:: Your objective ::
Search the listing for "agent" and copy every line where it appears.

:: Extracted records ::
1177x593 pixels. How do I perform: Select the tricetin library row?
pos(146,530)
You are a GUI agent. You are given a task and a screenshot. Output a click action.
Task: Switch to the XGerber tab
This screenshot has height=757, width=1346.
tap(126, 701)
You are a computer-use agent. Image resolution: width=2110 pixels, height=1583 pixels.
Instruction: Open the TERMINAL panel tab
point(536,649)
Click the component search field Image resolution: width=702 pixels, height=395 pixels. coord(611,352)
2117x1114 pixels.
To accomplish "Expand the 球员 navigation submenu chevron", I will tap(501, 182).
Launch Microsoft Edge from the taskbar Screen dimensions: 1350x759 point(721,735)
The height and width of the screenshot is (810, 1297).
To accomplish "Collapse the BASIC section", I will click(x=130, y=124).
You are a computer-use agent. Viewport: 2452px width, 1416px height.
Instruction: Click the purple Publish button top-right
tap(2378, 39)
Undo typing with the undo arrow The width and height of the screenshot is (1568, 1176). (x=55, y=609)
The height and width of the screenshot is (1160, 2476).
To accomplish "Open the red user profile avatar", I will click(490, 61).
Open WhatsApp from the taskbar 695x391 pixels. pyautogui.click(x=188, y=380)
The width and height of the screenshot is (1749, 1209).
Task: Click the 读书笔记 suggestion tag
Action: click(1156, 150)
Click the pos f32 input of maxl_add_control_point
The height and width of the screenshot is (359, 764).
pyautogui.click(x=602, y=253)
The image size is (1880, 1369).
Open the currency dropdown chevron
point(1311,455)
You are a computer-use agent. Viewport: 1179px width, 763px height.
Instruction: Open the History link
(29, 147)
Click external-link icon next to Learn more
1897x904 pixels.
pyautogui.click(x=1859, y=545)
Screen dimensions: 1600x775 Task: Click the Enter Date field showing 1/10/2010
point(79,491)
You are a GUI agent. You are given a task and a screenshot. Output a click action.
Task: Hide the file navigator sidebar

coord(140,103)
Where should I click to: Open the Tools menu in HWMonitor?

:: Reply to the exercise ::
You are a GUI agent. You are given a task and a screenshot. Output a click action.
You are a computer-use agent. Image resolution: width=2110 pixels, height=1583 pixels.
You are a computer-use agent. Viewport: 2452px width, 1416px height.
You are a computer-use agent. Viewport: 1179px width, 763px height.
You are a GUI agent. You are given a task and a screenshot. Output a click action.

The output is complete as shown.